Extracted records
BEGIN
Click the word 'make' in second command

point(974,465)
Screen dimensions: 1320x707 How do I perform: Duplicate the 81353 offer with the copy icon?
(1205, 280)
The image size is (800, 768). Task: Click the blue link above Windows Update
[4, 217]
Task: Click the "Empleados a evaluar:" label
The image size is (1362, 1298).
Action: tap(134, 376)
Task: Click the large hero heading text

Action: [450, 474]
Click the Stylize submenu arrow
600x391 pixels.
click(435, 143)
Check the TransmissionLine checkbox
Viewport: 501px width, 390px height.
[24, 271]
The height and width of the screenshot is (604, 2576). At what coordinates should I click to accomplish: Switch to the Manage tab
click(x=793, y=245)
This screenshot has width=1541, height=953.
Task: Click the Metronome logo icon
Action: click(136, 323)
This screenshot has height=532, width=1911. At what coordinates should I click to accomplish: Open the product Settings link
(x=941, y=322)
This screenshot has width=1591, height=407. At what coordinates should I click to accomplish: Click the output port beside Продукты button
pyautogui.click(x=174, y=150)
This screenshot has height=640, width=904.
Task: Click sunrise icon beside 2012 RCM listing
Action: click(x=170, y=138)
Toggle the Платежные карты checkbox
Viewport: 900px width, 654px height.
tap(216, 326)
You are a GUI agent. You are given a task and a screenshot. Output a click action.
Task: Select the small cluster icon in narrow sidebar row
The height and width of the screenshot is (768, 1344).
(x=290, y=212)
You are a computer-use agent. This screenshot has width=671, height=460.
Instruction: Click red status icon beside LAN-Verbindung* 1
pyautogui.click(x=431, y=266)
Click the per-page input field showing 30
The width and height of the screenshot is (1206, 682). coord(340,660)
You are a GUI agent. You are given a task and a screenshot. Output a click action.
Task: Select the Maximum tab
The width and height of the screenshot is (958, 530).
END
--- Required work ---
Every entry should be reproduced exactly, with no part omitted.

--- Answer box ---
Click the word 'make' in second command

point(974,465)
Screen dimensions: 1320x707 How do I perform: Duplicate the 81353 offer with the copy icon?
(1205, 280)
The image size is (800, 768). Task: Click the blue link above Windows Update
[4, 217]
Task: Click the "Empleados a evaluar:" label
The image size is (1362, 1298).
Action: tap(134, 376)
Task: Click the large hero heading text

Action: [450, 474]
Click the Stylize submenu arrow
600x391 pixels.
click(435, 143)
Check the TransmissionLine checkbox
Viewport: 501px width, 390px height.
[24, 271]
The height and width of the screenshot is (604, 2576). At what coordinates should I click to accomplish: Switch to the Manage tab
click(x=793, y=245)
This screenshot has width=1541, height=953.
Task: Click the Metronome logo icon
Action: click(136, 323)
This screenshot has height=532, width=1911. At what coordinates should I click to accomplish: Open the product Settings link
(x=941, y=322)
This screenshot has width=1591, height=407. At what coordinates should I click to accomplish: Click the output port beside Продукты button
pyautogui.click(x=174, y=150)
This screenshot has height=640, width=904.
Task: Click sunrise icon beside 2012 RCM listing
Action: click(x=170, y=138)
Toggle the Платежные карты checkbox
Viewport: 900px width, 654px height.
tap(216, 326)
You are a GUI agent. You are given a task and a screenshot. Output a click action.
Task: Select the small cluster icon in narrow sidebar row
The height and width of the screenshot is (768, 1344).
(x=290, y=212)
You are a computer-use agent. This screenshot has width=671, height=460.
Instruction: Click red status icon beside LAN-Verbindung* 1
pyautogui.click(x=431, y=266)
Click the per-page input field showing 30
The width and height of the screenshot is (1206, 682). coord(340,660)
You are a GUI agent. You are given a task and a screenshot. Output a click action.
Task: Select the Maximum tab
The width and height of the screenshot is (958, 530).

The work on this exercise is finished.